Quick now! Who was the composer who passionately loved
coffee, and whose frenetic fugues most clearly capture the essence of the
caffeinated experience? Bach!
VALENTINES DAY
Valentine’s Day
is such an enigma. The emotions of the
entire tradition are absolutely based on scientific principles and events, yet
scientists, themselves, seem curiously inept at the practice. You would think it would be the other way
around.
For example,
someone in love might say something like, “How do I love thee? Let me count the ways.” Now this counting thing would seem to be
right up a scientist's alley. In fact,
any good scientist should be able to not only count the ways, but also calculate
the mean, standard deviation, and the probability coefficient. At the very least a scientist should be able
to do a chi square analysis comparing this love with the love they have for
some other person.
However, in
actuality, scientists seem generally incapable of counting the ways they love
someone. In fact, they frequently either
ignore Valentine’s Day or completely forget about it. It is difficult to tell
the two responses apart, since they appear identical. It also seems that either would be nearly
impossible to do considering the massive advertisement campaigns based on the economic
interests of the day. That, let alone
the elevated expectations accompanying the season.
Here is
another example. What is so hard about
telling a young lady, “O, my luve’s like a red, red rose”? Spelling is often not a scientist’s strong
suit, true. But where would Robert Burns
be today without the metaphor of an actual, scientific object like a rose? Well, in all fairness, I guess he’d still be
dead. But you know what I mean. Who could be better at making a rose metaphor
than a good botanist?
Even the
layman knows that roses are beautiful, smell good, and have nasty thorns. However, a good scientist could also explain
that the flowers of most rose varieties, have five petals, and that the number
five is the number for a marriage because it is comprised of the female number,
two, with the male number three.
Instead,
scientists tend to go off on the rose being a woody perennial with hundreds of
species and thousands of cultivars.

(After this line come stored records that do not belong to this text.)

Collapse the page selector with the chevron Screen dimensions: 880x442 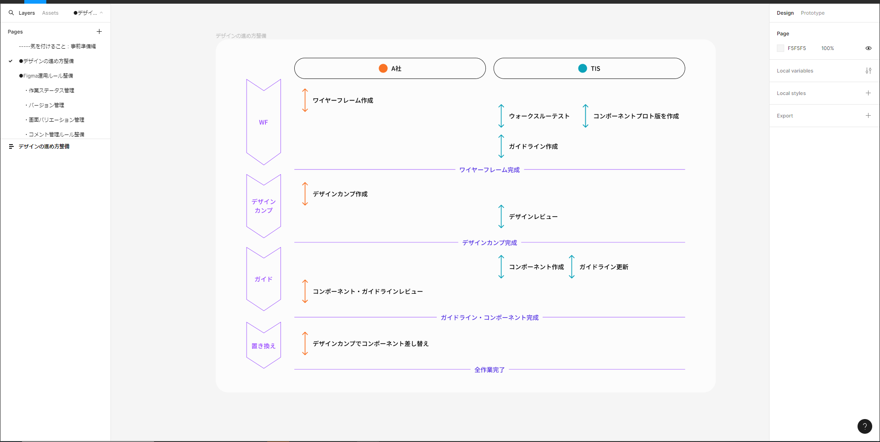103,13
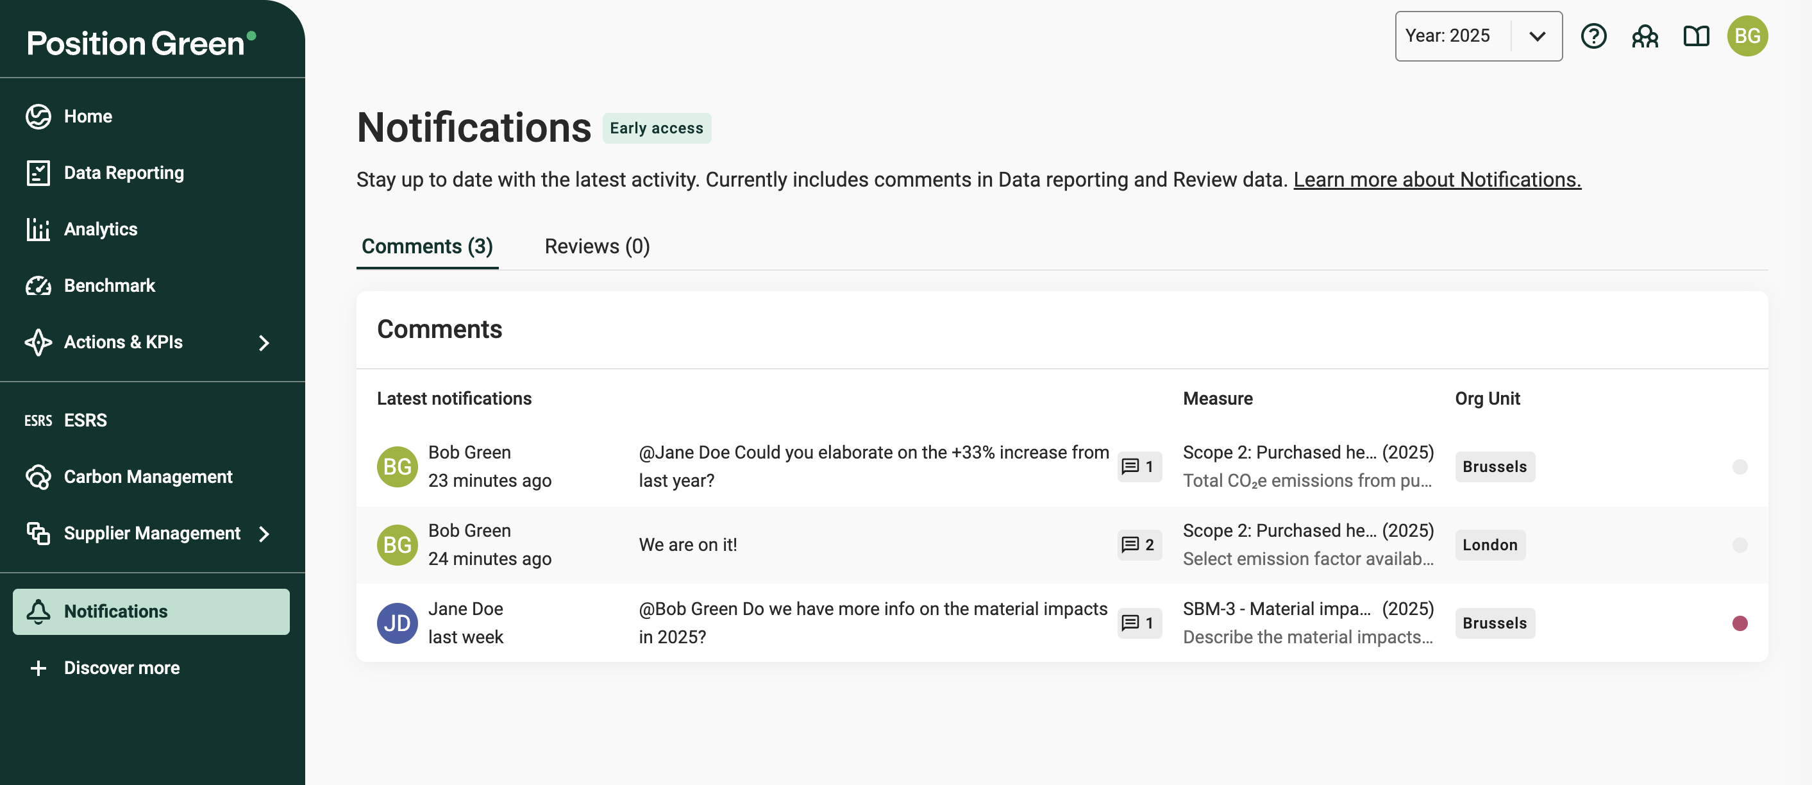Toggle read status dot on first Bob Green notification

1740,466
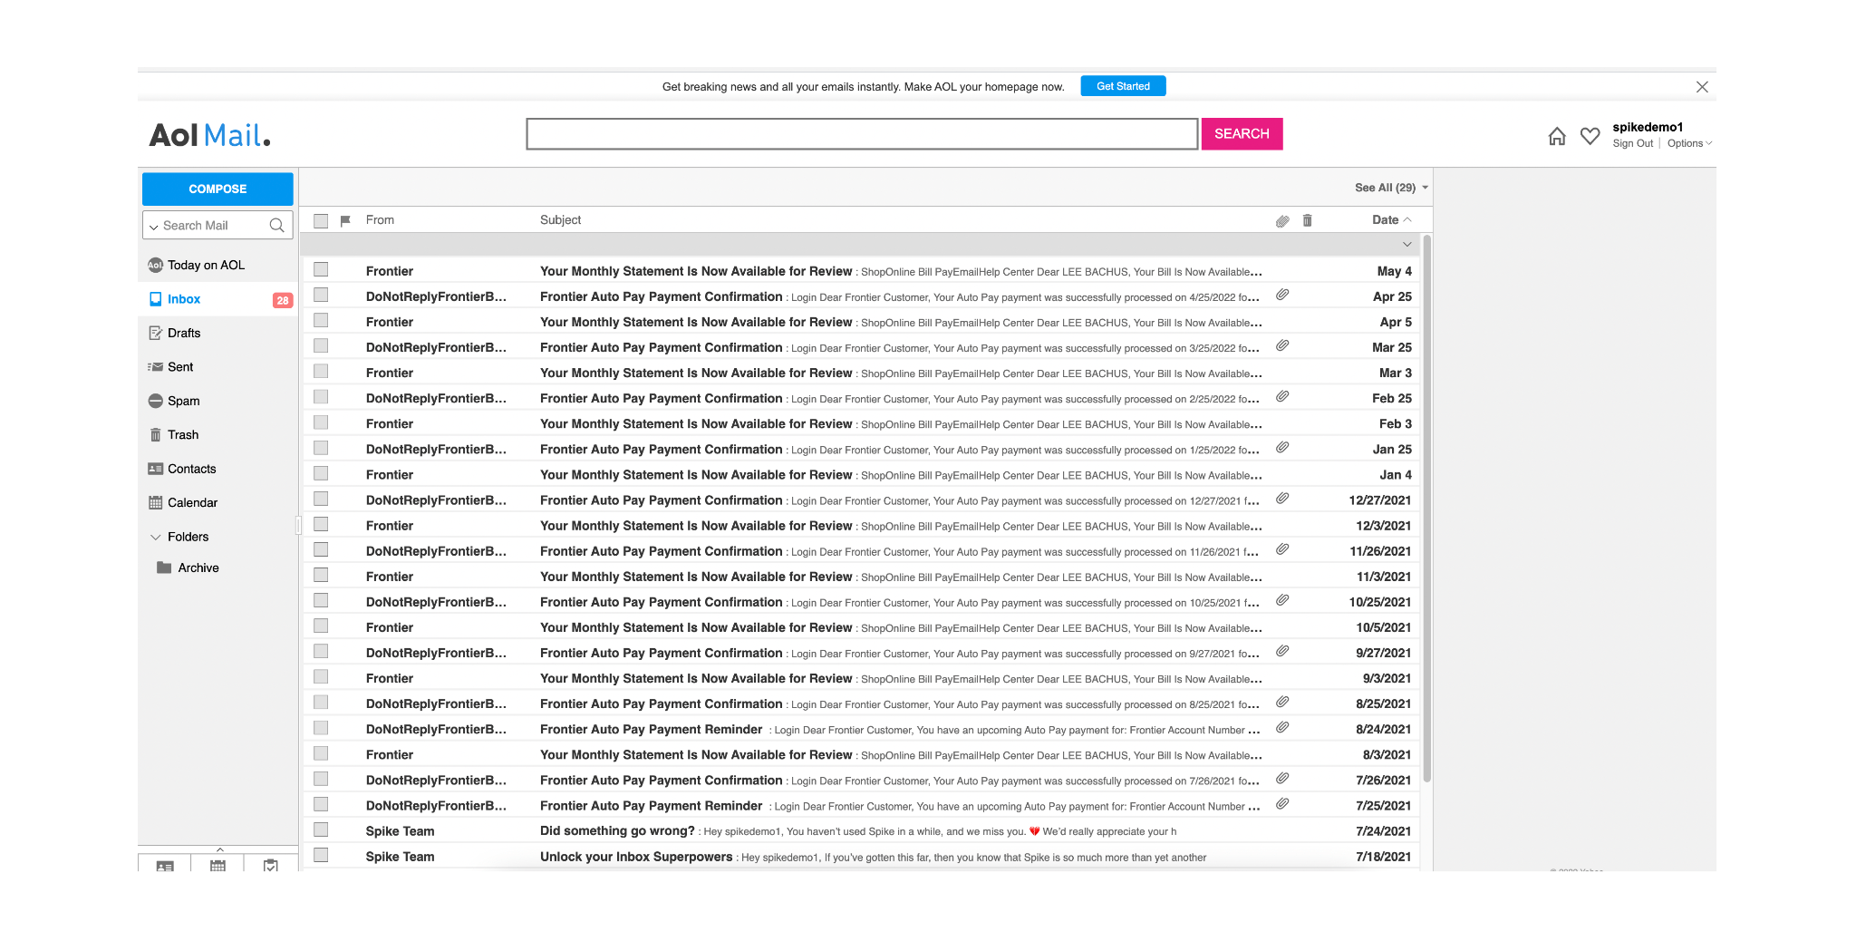Click the home icon near the username
The image size is (1856, 941).
coord(1557,135)
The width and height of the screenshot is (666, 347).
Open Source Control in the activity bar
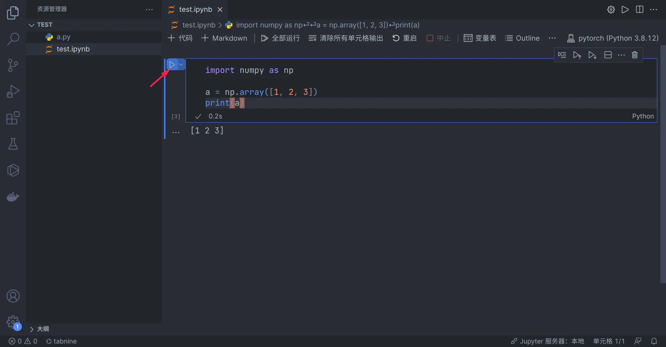[13, 65]
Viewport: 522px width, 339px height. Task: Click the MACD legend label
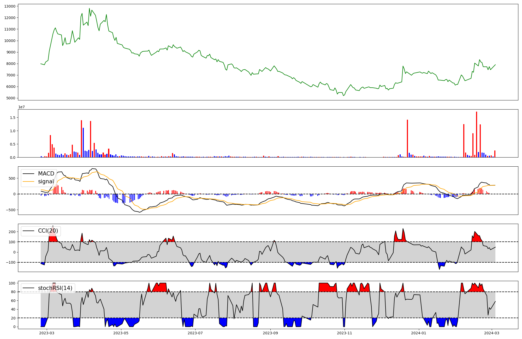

They
explain that showy flowers are just a ruse to invite pollination and that roses
possess sharp thorns as defense mechanisms against being harmed. All of which emphasizes anything but the
romantic aspects of roses. It’s like scientists
are tone deaf or something.
Lord Byron
was not a scientist, but a profligate romantic, who coined the lines, “She
walked in beauty, like the night of cloudless climes and starry skies.” Now, explain to me why Copernicus, or at
least Kepler, didn’t come up with those lines.
For crying out loud, were there no fair damsels in those days? It seems such a waste.
Astronomers
have been studying cloudless skies and starry nights for a long time. I doubt Byron even knew the names of any
constellations. He fails to mention even
one by name in his entire poem. It seems
like there is some kind of flaw in scientists that inhibits their ability to
see the essential beauty of their subjects and make application, metaphorically,
to emotional matters.
My theory is
that this inability is not entirely a genetic defect. Admittedly, some people are seemingly born
lacking the metaphor gene. But I think
long years of indoctrination through the study of science may also play a
role. For example, back when I was an
English Literature major playing and singing old-English-folk songs in coffee
shops, I was far more romantic than I am today after twelve years of higher
education.
Otherwise, it
is simply unexplained why scientists, in the last century or so, haven’t come
up with something like:
My love exists at the border
Of the space-time continuum,
Forever growing yet infinite,
The original angio-spasm.
So I call on scientists everywhere to rise up to meet the needs and
demands of the modern world. Whatever
the question, the answer is "more love".